[Recorded data]
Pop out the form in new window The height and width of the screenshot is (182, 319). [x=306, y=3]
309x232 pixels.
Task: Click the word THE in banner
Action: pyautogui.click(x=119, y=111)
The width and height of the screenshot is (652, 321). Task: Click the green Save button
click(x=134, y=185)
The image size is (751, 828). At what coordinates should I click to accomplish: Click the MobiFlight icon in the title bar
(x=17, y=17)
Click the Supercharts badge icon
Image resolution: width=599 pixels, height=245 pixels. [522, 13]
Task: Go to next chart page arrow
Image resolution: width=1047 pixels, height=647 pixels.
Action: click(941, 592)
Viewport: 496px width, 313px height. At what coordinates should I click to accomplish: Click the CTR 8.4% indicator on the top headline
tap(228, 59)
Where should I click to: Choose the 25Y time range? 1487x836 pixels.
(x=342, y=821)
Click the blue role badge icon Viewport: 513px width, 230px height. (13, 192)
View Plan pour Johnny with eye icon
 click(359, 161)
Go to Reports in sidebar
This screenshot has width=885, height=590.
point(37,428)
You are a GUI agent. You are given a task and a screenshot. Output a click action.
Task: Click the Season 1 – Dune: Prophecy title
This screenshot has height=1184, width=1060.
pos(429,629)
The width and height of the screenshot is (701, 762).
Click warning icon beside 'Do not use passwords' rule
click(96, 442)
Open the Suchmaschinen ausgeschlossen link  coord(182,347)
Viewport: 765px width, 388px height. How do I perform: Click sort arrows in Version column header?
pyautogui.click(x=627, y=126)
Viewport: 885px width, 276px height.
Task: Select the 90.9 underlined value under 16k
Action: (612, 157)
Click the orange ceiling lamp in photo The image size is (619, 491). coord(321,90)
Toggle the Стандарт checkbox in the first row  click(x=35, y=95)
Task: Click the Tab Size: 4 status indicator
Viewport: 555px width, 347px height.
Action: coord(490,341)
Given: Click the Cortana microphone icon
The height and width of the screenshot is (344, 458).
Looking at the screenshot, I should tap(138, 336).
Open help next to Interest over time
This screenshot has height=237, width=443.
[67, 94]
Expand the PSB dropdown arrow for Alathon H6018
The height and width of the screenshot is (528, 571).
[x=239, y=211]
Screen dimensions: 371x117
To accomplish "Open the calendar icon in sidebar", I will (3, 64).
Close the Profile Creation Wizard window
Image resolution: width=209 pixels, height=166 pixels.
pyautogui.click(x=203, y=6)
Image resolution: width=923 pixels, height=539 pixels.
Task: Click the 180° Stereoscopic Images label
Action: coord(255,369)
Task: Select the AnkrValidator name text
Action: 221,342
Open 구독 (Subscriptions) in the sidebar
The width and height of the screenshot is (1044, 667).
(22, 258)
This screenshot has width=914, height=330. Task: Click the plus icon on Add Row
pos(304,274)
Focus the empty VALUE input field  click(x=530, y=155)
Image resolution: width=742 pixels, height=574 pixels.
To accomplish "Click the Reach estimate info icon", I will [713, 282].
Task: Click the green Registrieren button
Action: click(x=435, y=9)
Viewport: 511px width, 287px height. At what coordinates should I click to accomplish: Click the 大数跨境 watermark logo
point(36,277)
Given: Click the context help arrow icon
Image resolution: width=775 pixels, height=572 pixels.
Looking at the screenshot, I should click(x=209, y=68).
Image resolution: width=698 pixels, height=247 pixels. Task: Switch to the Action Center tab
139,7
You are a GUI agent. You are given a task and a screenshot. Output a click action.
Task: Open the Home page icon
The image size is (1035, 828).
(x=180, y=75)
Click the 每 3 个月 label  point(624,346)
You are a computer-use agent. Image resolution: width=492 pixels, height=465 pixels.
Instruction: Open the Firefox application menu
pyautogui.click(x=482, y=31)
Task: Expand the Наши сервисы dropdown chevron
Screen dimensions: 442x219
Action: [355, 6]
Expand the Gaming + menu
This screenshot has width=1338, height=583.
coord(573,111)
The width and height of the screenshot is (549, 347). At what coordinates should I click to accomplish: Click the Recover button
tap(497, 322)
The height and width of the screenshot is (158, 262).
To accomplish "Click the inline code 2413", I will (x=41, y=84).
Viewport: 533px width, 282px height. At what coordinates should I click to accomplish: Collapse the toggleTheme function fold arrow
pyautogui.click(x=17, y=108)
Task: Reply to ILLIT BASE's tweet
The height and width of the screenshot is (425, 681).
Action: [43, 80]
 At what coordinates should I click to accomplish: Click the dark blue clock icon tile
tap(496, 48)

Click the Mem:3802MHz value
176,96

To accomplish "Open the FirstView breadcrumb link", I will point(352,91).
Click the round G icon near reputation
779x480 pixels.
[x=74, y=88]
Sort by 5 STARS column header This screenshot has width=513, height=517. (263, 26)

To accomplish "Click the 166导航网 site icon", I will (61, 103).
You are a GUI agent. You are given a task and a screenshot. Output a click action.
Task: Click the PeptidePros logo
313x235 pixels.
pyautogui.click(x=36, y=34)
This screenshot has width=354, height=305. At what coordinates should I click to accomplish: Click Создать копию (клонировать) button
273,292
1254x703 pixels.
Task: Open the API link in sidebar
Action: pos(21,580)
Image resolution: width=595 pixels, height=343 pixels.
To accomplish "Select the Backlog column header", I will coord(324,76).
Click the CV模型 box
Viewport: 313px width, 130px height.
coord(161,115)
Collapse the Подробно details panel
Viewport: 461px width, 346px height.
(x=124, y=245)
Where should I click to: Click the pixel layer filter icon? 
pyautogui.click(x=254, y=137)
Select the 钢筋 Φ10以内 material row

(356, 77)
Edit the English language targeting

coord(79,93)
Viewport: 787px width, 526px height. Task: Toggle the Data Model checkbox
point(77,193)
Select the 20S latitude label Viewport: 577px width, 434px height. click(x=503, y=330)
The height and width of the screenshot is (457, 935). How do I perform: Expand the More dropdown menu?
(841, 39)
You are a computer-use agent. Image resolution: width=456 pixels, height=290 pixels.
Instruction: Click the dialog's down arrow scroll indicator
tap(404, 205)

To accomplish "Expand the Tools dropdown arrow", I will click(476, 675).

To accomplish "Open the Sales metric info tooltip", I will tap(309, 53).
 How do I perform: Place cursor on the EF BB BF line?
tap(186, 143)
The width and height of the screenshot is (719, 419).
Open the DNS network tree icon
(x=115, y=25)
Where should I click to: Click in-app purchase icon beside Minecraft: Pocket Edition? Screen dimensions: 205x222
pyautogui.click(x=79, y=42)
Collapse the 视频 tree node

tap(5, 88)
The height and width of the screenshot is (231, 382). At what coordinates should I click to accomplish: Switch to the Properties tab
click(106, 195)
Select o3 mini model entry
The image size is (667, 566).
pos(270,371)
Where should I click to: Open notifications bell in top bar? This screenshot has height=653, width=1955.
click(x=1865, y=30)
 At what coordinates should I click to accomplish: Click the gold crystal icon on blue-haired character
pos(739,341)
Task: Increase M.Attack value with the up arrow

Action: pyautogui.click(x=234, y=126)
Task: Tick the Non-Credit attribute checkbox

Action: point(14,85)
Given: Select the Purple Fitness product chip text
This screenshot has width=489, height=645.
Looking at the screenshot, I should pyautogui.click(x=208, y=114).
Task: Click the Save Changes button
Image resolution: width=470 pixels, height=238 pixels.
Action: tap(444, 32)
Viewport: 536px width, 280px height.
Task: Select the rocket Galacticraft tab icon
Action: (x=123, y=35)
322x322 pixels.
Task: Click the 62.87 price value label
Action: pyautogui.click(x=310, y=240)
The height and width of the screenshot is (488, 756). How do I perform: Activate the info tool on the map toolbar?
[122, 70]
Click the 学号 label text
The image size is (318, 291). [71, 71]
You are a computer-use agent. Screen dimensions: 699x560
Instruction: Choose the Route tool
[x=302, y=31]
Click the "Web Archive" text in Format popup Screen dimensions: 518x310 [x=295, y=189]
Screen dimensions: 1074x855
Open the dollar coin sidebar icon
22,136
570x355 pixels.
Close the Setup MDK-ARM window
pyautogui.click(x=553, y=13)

**Task to complete**
Search the records above for the string "page". Copy every line that contains it.

**Completed task**
Task: Go to next chart page arrow
Task: Open the Home page icon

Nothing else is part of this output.